## TASK PROMPT
Search the records for the string "icon", and show each line where it appears.

## EXTRACTED INFORMATION

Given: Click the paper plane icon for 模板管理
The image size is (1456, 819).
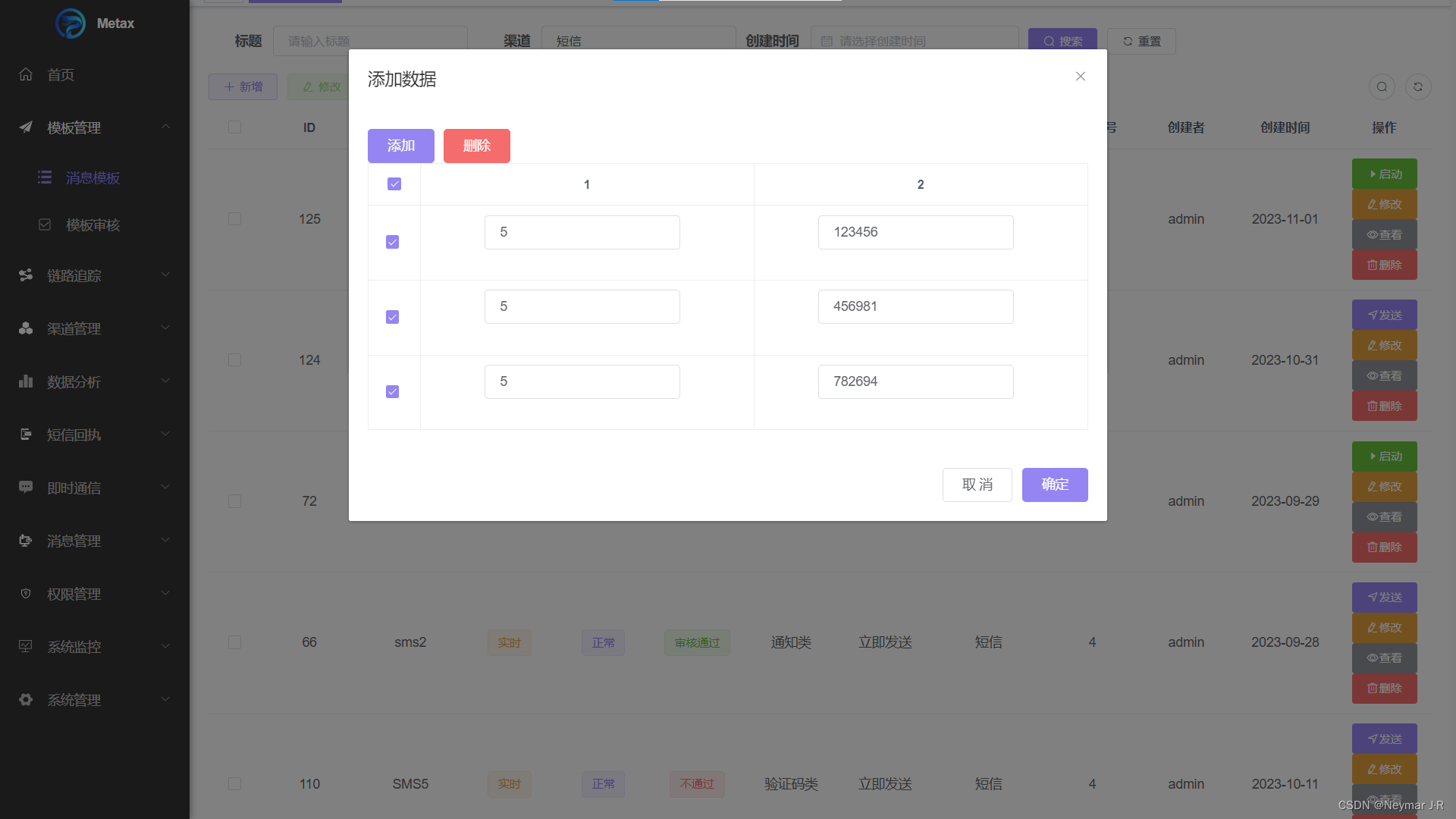Looking at the screenshot, I should (26, 127).
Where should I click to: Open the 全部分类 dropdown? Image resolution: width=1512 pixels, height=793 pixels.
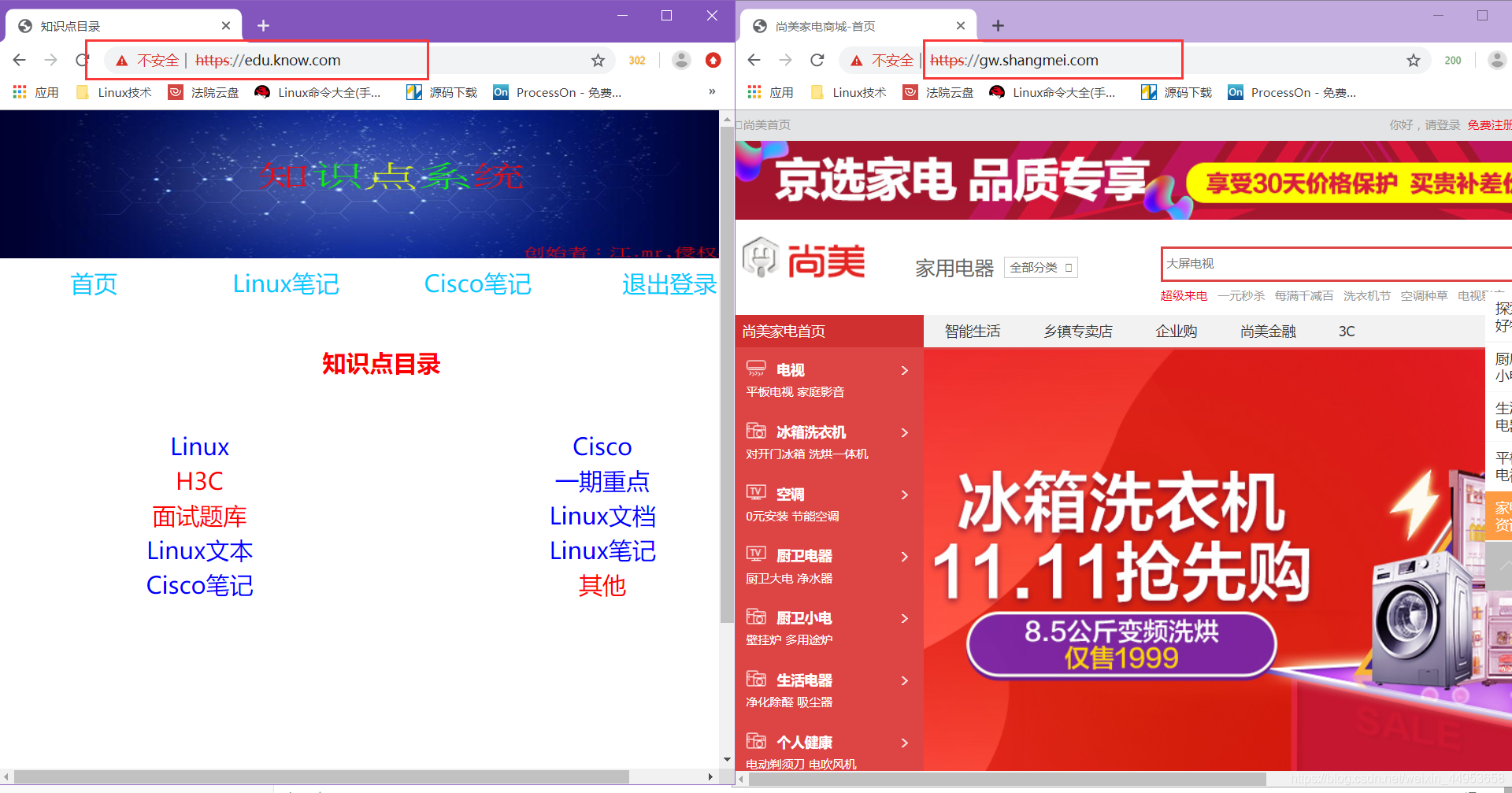point(1041,267)
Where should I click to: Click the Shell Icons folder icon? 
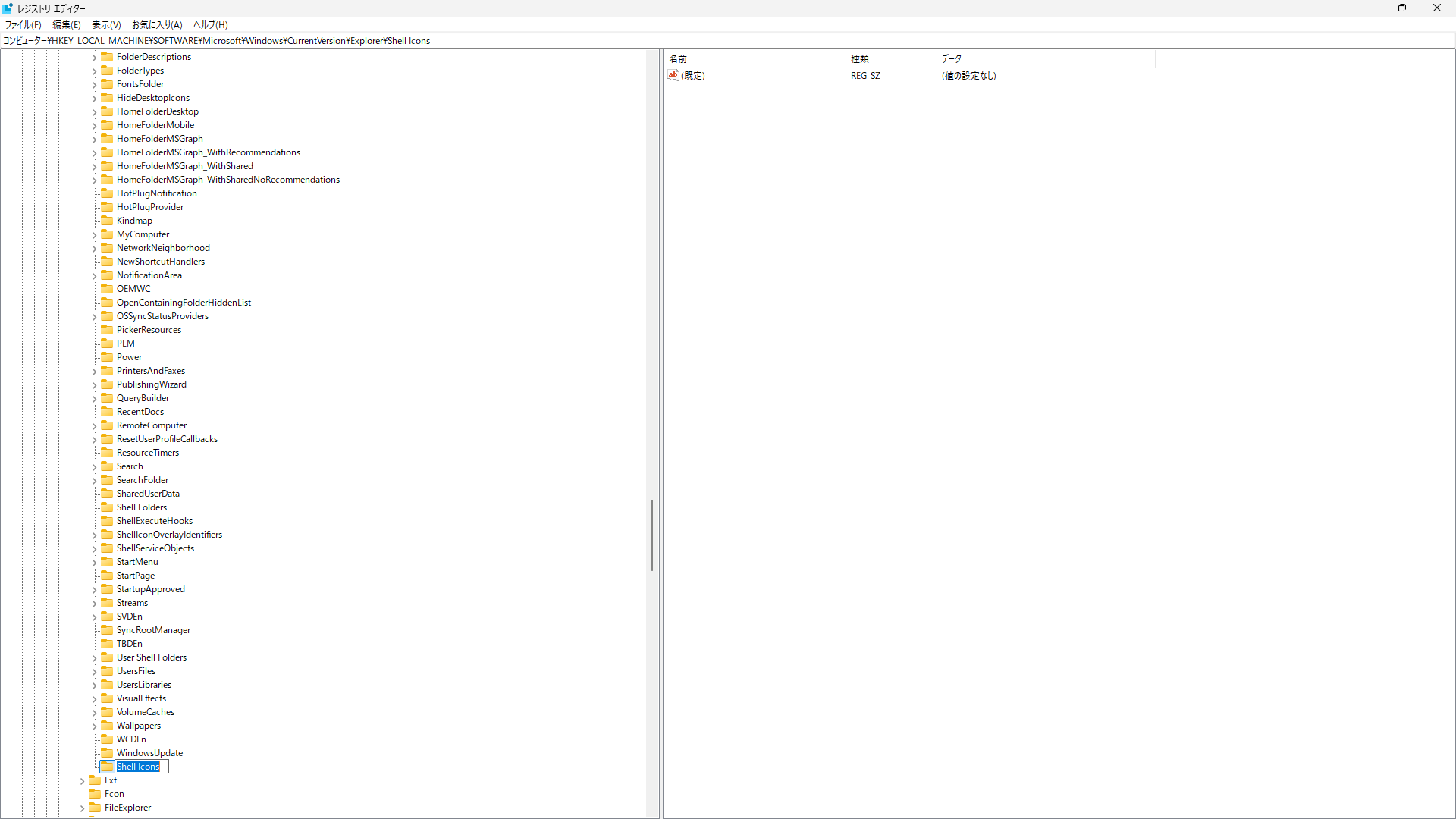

## SOLUTION TO THIS PROBLEM
Given: Click the paper plane icon for 模板管理
Where should I click to: Click the Shell Icons folder icon? 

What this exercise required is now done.